Before that, tomorrow, Bush will hold a broad meeting with several Arab leaders in Egypt to continue to build support for the Mideast road map initiative. The current moves toward a settlement are promising and might prove fruitful; the peace dividend could be considerable. But the way ahead remains politically dangerous, and despite a lot of promising diplomacy, Middle East peace initiatives have come and gone before.
This week serves as a test for all three men. The appointment of Abbas was the Palestinians’ first step toward the reform process the United States wanted, but with the violence far from being reined in, he still has his work cut out. He says he believes a cease-fire agreement can soon be reached with Hamas, one of the main activist groups. But America and Israel are not making Abbas’ task any easier by demanding far more than a cease-fire — that Hamas people be disarmed and arrested.

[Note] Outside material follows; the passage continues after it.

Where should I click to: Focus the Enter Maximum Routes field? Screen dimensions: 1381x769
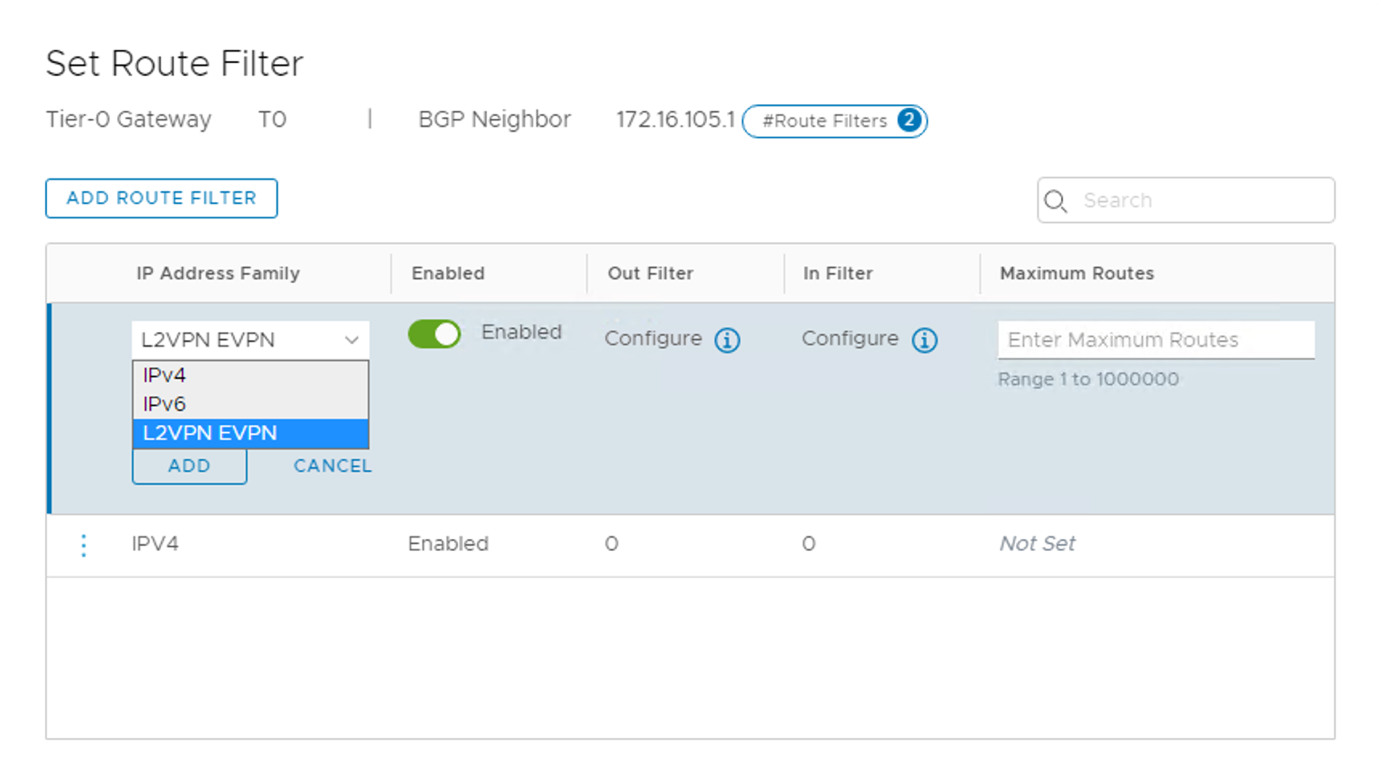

This past week Sharon said almost everything one could ask for. He said that he supported the road map. He solemnly declared that it was a terrible idea to rule millions of Palestinians, using the word “occupation” for the first time. He admitted that ruling over another people is a disaster for the economy. He emphatically warned that Israel must make big concessions to reach peace. Putting aside his reference to the occupation, Sharon has spoken like this before, but still managed to leave his real intentions obscure. The test of Sharon’s intentions may now be close at hand, since the road map requires Israel to pull down new outposts built since March 2001 and freeze old ones “immediately.”
It is Bush who probably faces the biggest test of all. Militarily, America has proved it has no equal, but is its diplomatic clout of the same caliber? The Palestinians and Israelis will soon find out. Bush has tried hard to avoid playing a personal role in the Middle East peace process. Events, though, have forced his hand. America’s global power is such that it cannot easily avoid becoming engaged in such important geopolitical issues, however reluctant it and its president might be.